The answer must be an exact copy of the records, with no pictures in it.

^^^^

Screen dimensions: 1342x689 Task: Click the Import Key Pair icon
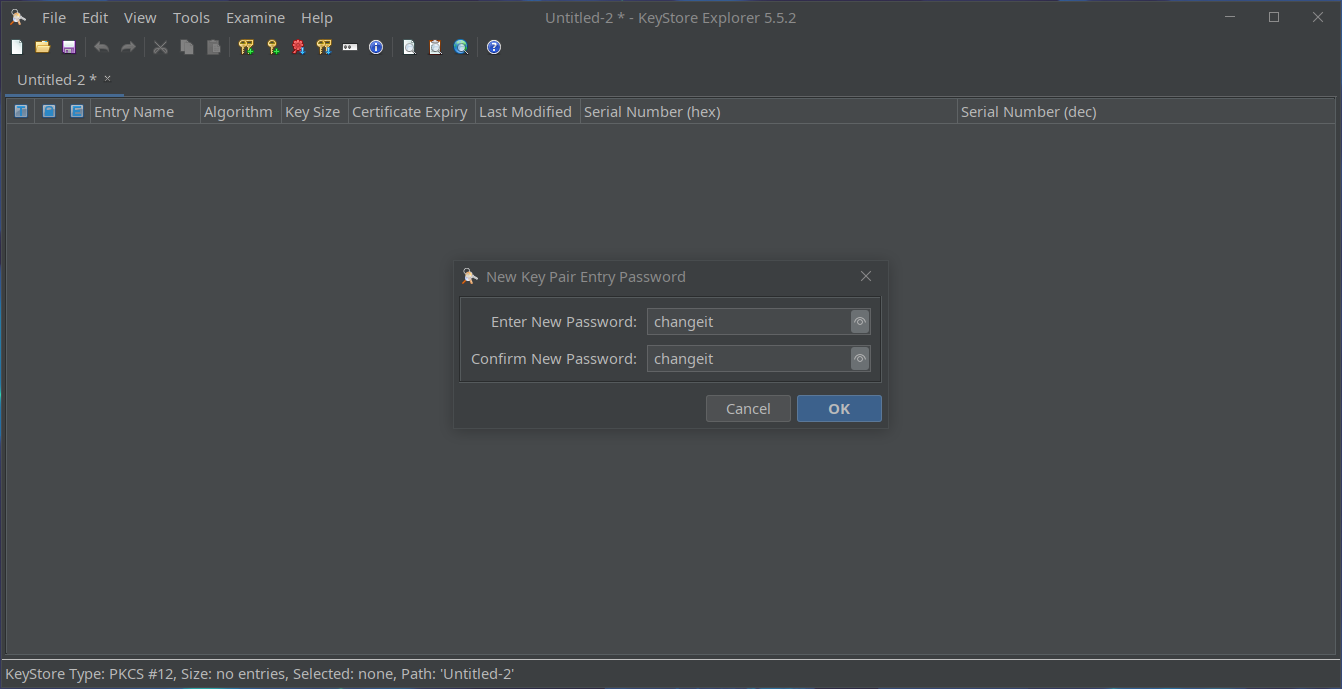point(324,47)
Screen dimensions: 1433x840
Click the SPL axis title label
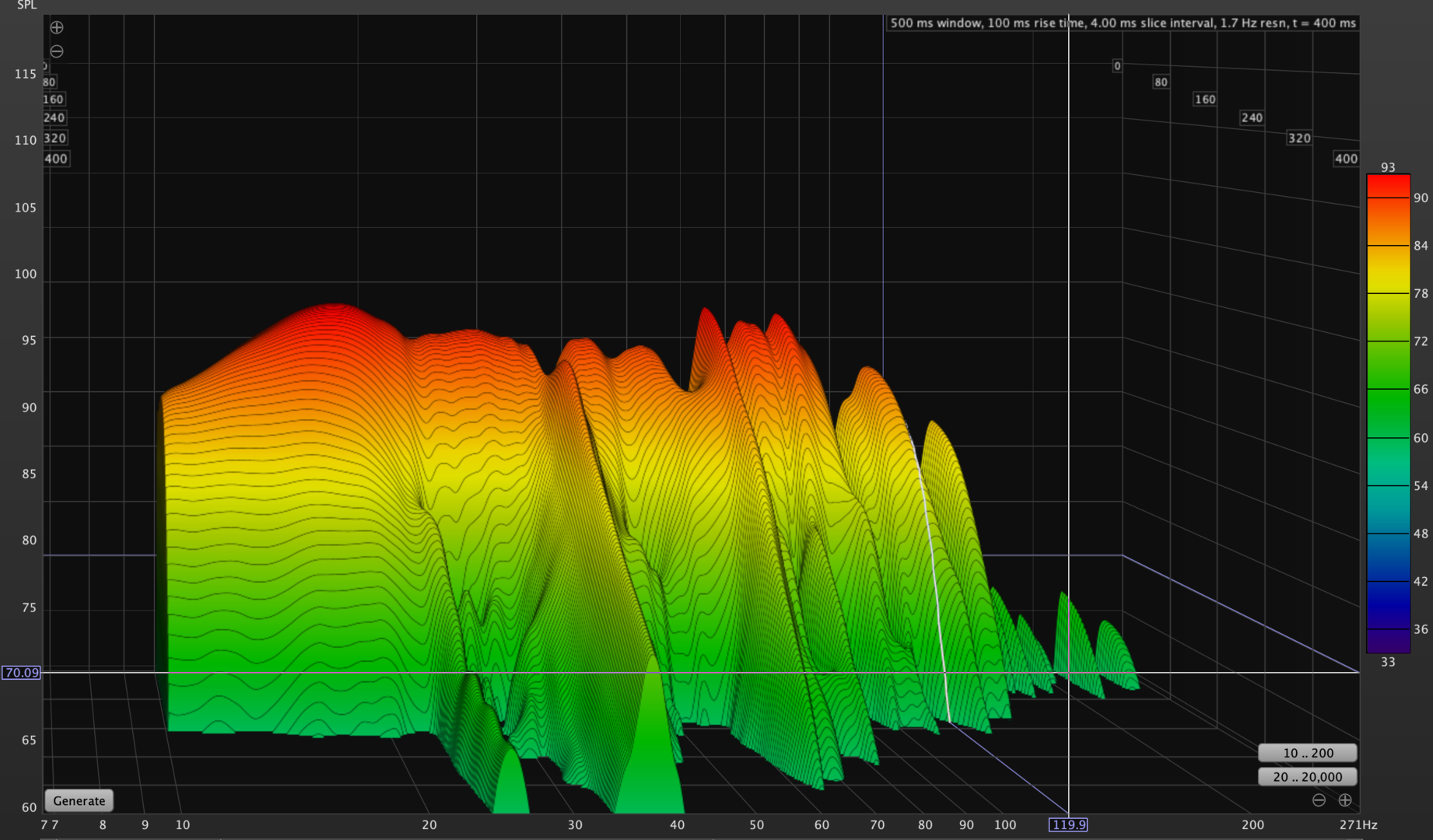[x=26, y=5]
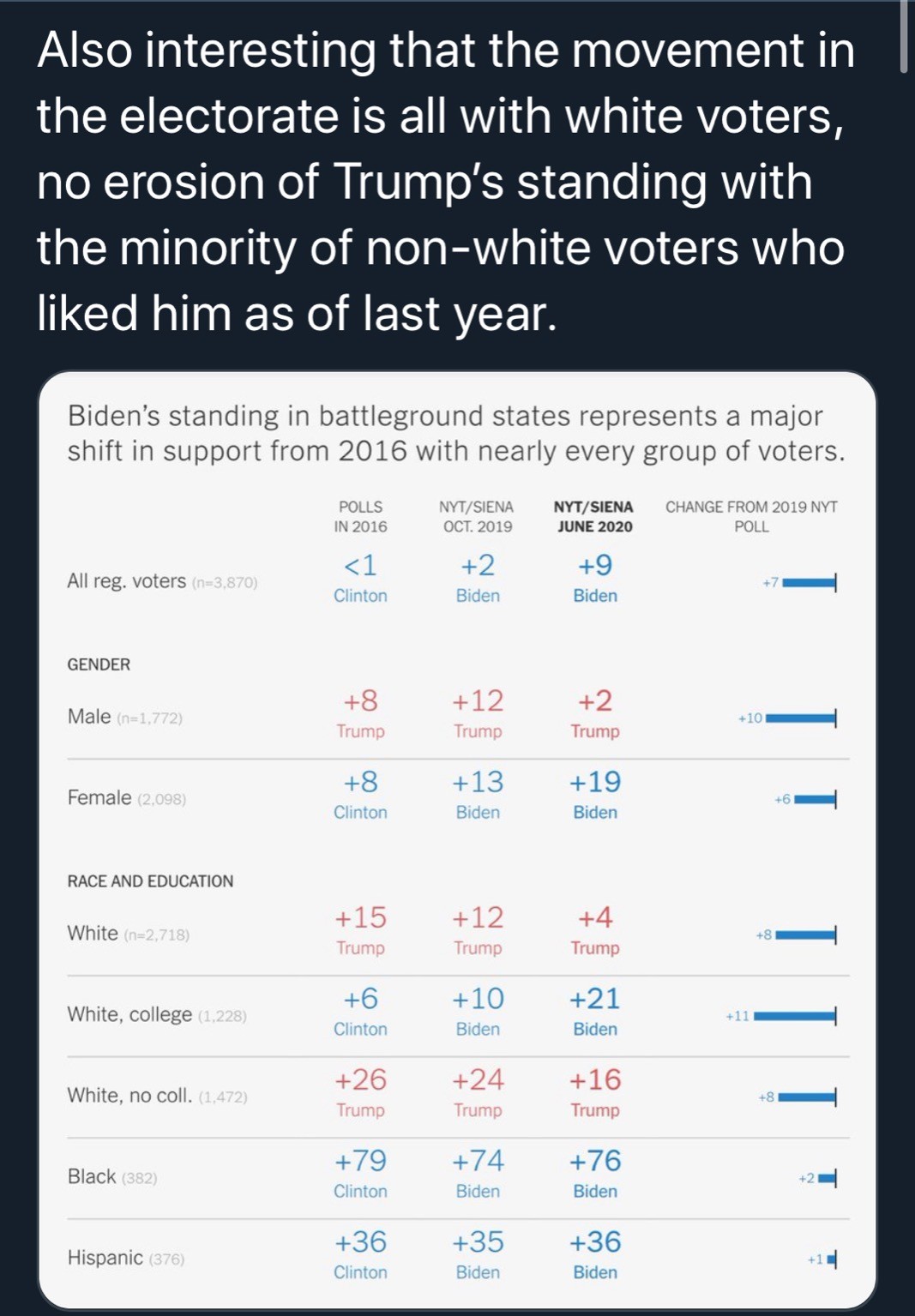Click the "NYT/SIENA JUNE 2020" column header
The height and width of the screenshot is (1316, 915).
coord(594,516)
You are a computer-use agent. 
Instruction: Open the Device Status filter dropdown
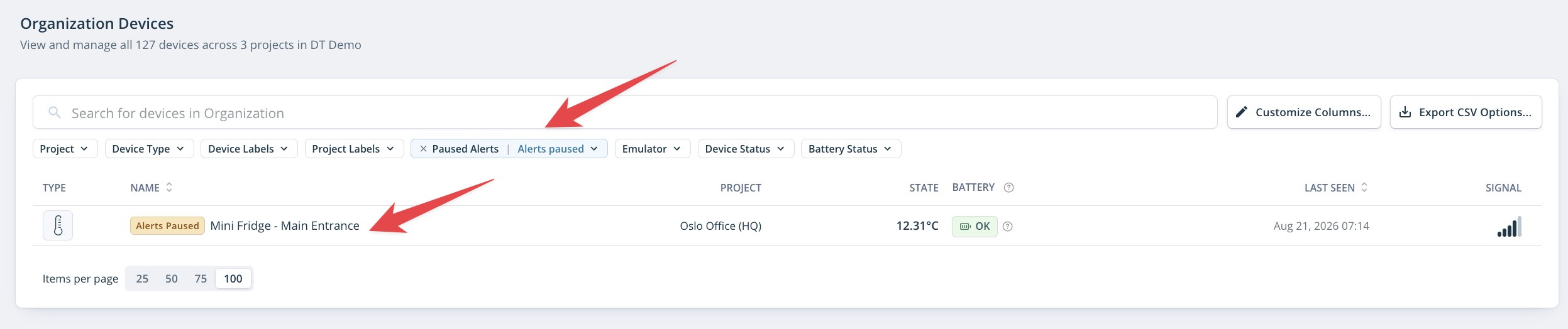746,149
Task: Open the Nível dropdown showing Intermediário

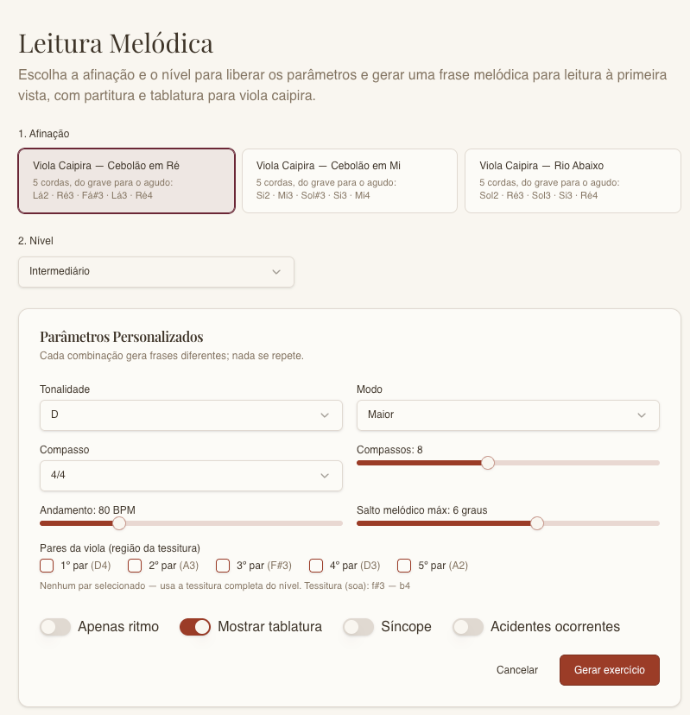Action: (x=156, y=272)
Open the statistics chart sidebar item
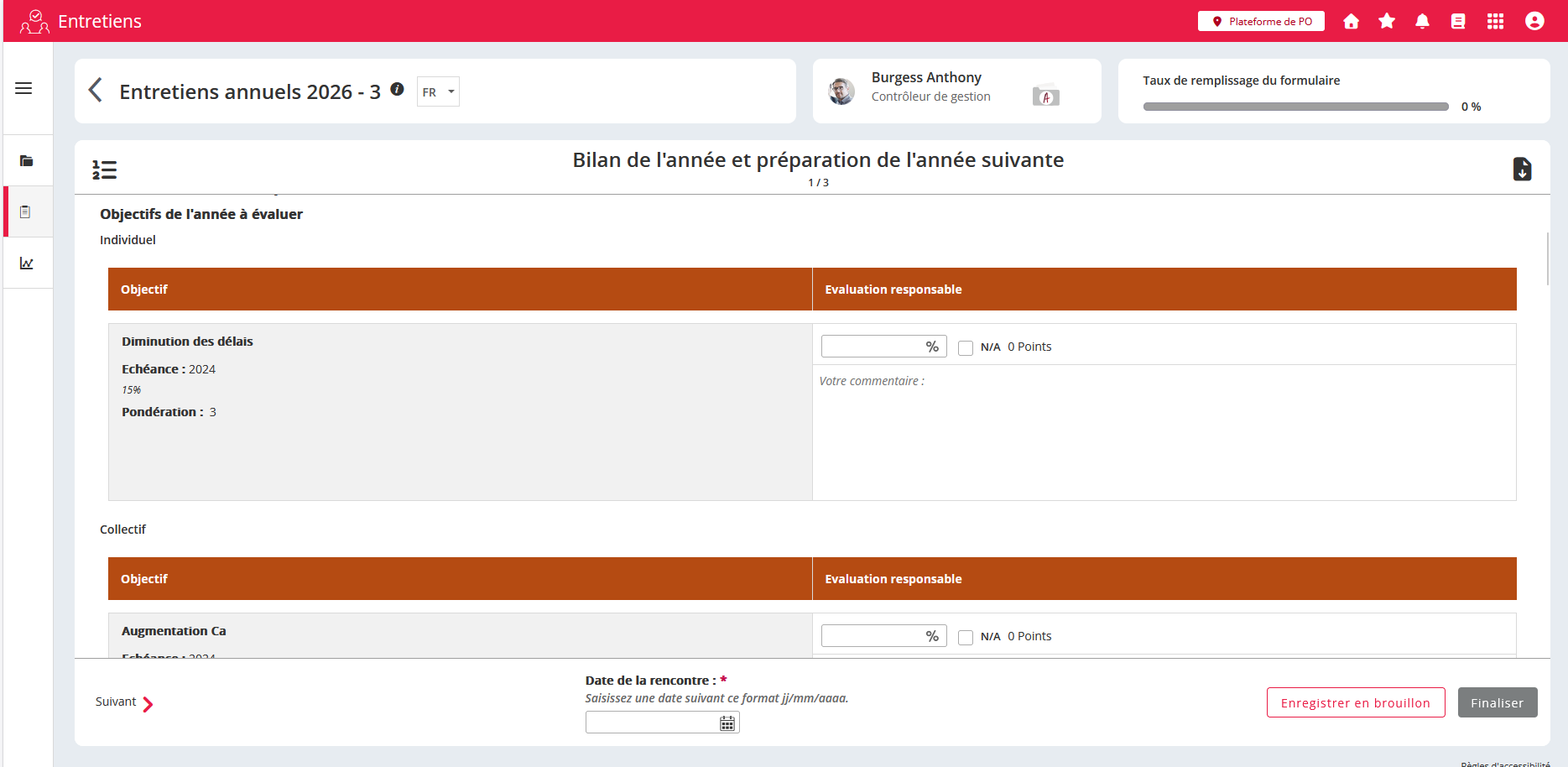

^^^^

- [The completed task]
Screen dimensions: 1342x689 Task: Click the Import Key Pair icon
point(324,47)
Screen dimensions: 1433x840
Click the SPL axis title label
[x=26, y=5]
Click the "NYT/SIENA JUNE 2020" column header
The height and width of the screenshot is (1316, 915).
coord(594,516)
You are a computer-use agent. 
Instruction: Open the Device Status filter dropdown
746,149
Task: Open the Nível dropdown showing Intermediário

Action: (x=156, y=272)
Open the statistics chart sidebar item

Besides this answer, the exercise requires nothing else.